Output all of the entries exactly as they are given.
*** Block opens ***
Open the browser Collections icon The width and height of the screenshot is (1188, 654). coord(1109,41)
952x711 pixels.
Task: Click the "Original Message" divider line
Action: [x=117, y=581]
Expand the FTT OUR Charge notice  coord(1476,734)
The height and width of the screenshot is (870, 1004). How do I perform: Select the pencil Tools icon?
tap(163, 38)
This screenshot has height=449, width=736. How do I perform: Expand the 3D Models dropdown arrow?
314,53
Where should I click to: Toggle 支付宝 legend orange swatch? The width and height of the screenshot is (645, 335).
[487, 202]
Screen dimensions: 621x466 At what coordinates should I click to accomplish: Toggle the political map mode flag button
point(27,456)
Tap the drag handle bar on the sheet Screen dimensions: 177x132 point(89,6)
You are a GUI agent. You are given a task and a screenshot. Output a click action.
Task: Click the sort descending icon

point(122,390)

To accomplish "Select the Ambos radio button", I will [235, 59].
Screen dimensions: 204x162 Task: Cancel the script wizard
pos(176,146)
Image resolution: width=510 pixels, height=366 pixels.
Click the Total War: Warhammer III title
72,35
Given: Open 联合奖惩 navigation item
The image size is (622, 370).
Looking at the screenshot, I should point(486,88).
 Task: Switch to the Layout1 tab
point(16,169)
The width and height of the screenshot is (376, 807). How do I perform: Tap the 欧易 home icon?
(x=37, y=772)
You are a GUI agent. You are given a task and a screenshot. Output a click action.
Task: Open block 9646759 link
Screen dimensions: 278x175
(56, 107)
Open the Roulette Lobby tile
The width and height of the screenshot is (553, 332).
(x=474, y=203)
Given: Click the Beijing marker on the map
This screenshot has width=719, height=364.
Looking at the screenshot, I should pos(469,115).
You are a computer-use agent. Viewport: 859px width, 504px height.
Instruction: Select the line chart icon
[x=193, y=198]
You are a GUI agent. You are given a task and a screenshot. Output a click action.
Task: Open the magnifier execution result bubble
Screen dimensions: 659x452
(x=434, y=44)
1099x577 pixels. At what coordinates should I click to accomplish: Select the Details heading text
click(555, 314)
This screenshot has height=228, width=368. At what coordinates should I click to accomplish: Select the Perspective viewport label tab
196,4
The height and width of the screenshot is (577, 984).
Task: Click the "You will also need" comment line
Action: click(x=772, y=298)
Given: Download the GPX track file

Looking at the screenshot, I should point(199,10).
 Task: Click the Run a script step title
*** Block closes ***
» **ANSWER AREA**:
Open the browser Collections icon The width and height of the screenshot is (1188, 654). coord(1109,41)
952x711 pixels.
Task: Click the "Original Message" divider line
Action: [x=117, y=581]
Expand the FTT OUR Charge notice  coord(1476,734)
The height and width of the screenshot is (870, 1004). How do I perform: Select the pencil Tools icon?
tap(163, 38)
This screenshot has height=449, width=736. How do I perform: Expand the 3D Models dropdown arrow?
314,53
Where should I click to: Toggle 支付宝 legend orange swatch? The width and height of the screenshot is (645, 335).
[487, 202]
Screen dimensions: 621x466 At what coordinates should I click to accomplish: Toggle the political map mode flag button
point(27,456)
Tap the drag handle bar on the sheet Screen dimensions: 177x132 point(89,6)
You are a GUI agent. You are given a task and a screenshot. Output a click action.
Task: Click the sort descending icon

point(122,390)

To accomplish "Select the Ambos radio button", I will [235, 59].
Screen dimensions: 204x162 Task: Cancel the script wizard
pos(176,146)
Image resolution: width=510 pixels, height=366 pixels.
Click the Total War: Warhammer III title
72,35
Given: Open 联合奖惩 navigation item
The image size is (622, 370).
Looking at the screenshot, I should point(486,88).
 Task: Switch to the Layout1 tab
point(16,169)
The width and height of the screenshot is (376, 807). How do I perform: Tap the 欧易 home icon?
(x=37, y=772)
You are a GUI agent. You are given a task and a screenshot. Output a click action.
Task: Open block 9646759 link
Screen dimensions: 278x175
(56, 107)
Open the Roulette Lobby tile
The width and height of the screenshot is (553, 332).
(x=474, y=203)
Given: Click the Beijing marker on the map
This screenshot has width=719, height=364.
Looking at the screenshot, I should pos(469,115).
You are a computer-use agent. Viewport: 859px width, 504px height.
Instruction: Select the line chart icon
[x=193, y=198]
You are a GUI agent. You are given a task and a screenshot. Output a click action.
Task: Open the magnifier execution result bubble
Screen dimensions: 659x452
(x=434, y=44)
1099x577 pixels. At what coordinates should I click to accomplish: Select the Details heading text
click(555, 314)
This screenshot has height=228, width=368. At what coordinates should I click to accomplish: Select the Perspective viewport label tab
196,4
The height and width of the screenshot is (577, 984).
Task: Click the "You will also need" comment line
Action: click(x=772, y=298)
Given: Download the GPX track file

Looking at the screenshot, I should point(199,10).
 Task: Click the Run a script step title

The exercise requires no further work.